(Collected data entries)
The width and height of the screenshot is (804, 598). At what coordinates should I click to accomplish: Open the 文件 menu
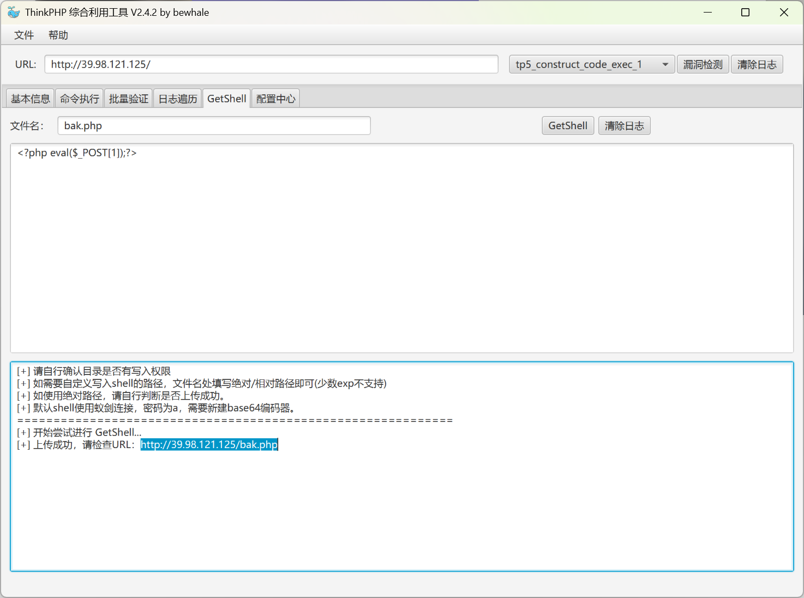pos(23,34)
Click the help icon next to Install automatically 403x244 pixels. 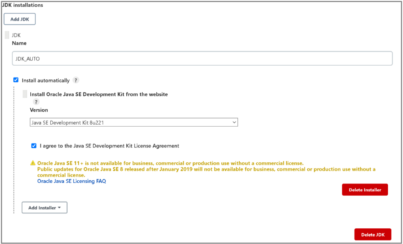tap(76, 80)
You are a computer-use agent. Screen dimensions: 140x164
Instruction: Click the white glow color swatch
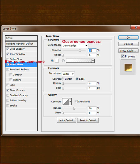[x=57, y=61]
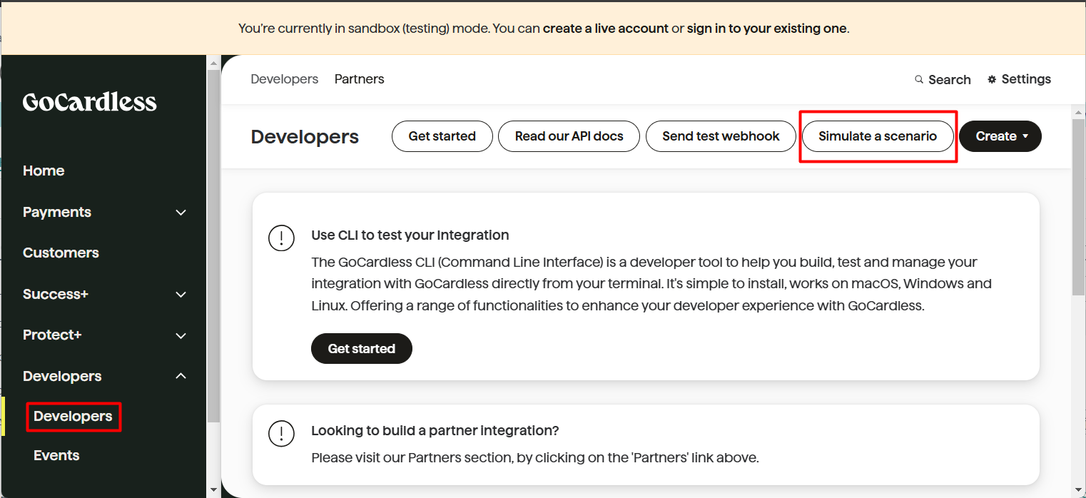The image size is (1086, 498).
Task: Open Home in the sidebar
Action: [44, 171]
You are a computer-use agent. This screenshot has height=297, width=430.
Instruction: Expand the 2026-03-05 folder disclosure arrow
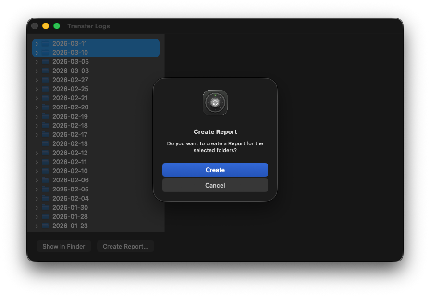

## TASK GOAL
All lines between the one that contains "You are a computer-use agent. Screen" and the end of the records above, both included, are to be returned exactly as they stand, except for pictures, which are omitted.

## EXERCISE RESPONSE
You are a computer-use agent. Screen dimensions: 140x164
Instruction: Click the white glow color swatch
[x=57, y=61]
The image size is (1086, 498).
Task: Open Home in the sidebar
Action: [44, 171]
You are a computer-use agent. This screenshot has height=297, width=430.
Instruction: Expand the 2026-03-05 folder disclosure arrow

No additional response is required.